Advertisement

CSUN Music Industry Class Promotes Singer

Share

Gina Buhl may be an unknown commodity in the recording industry, but the students at Cal State Northridge’s music industry studies program are doing their best to get her music out to a mainstream audience.

As part of a class project, the future executives are working to sell Buhl’s song, “Closer to Your Life,” to a major recording label in Hollywood.

“We think it’s a very nice song that is similar to what’s popular today in radio,” said CSUN student Riki Bitton, who is in charge of publicity and marketing. “She sounds like Sarah McLachlan.”

Advertisement

Attracting a buyer would merely be icing on the cake for Bitton and her classmates, who at the start of the fall semester began an ambitious program in which students get hands-on training in how the recording industry works from the inside, said Joel Leach, CSUN music industry studies professor.

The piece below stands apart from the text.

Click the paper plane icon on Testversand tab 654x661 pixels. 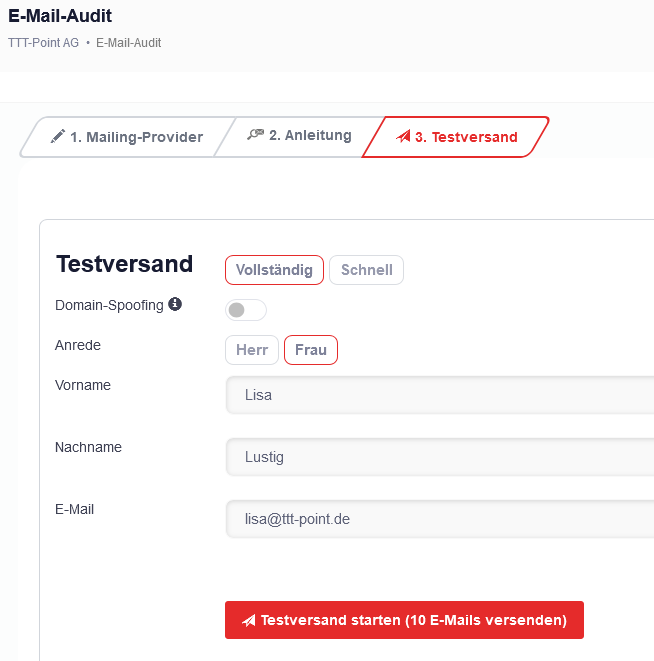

“It’s proven to be real valuable,” Leach said. “The students have shown great professionalism, and the fact that we’re located near Hollywood, the recording center of the world, gives them a possibility of finding real success.”

On a shoestring budget of $1,300, the first-year project began with the formation of a miniature record company. Then the students searched for a potential hit song through on-campus and word-of-mouth advertising, Leach said.

They received 20 demo tapes, one of which was a tune written and sung by Buhl, an Alaska Airlines pilot who lives in Washington state.

“It just so happens that one of my students knew [Buhl] and it turns out that her song was the best song,” Leach said.

Buhl flew to Los Angeles last month for a recording session at Burbank’s Blue House Studios, which the class rented for the occasion.

Advertisement

Currently, the students are distributing to record companies and the news media promo packets that include a demo tape, a biography on Buhl, a glossy photo of the singer, lyrics and information about the music industry studies program.

“We hope that this song will catch the ear of some record producer,” Bitton said.

And if the song becomes a hit?

“It meant that we did a good job,” Bitton said. “It will be a great achievement.”